#### Exercise details:
Output, word for word, the line that contains "720x351 pixels. How" and all lines after it in the records below, omitting pictures.

(Records from a collection)
###

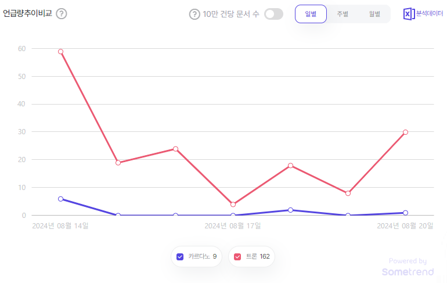Image resolution: width=447 pixels, height=283 pixels.
Task: Click 카르다노 data point on 08월 14일
Action: point(60,199)
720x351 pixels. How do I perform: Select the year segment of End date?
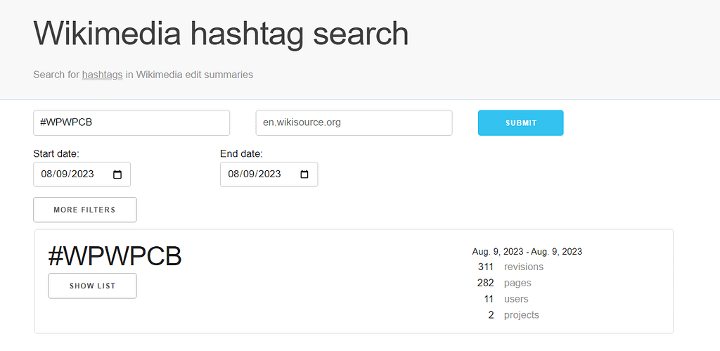[x=269, y=174]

###

#### The answer:
720x351 pixels. How do I perform: Select the year segment of End date?
[x=269, y=174]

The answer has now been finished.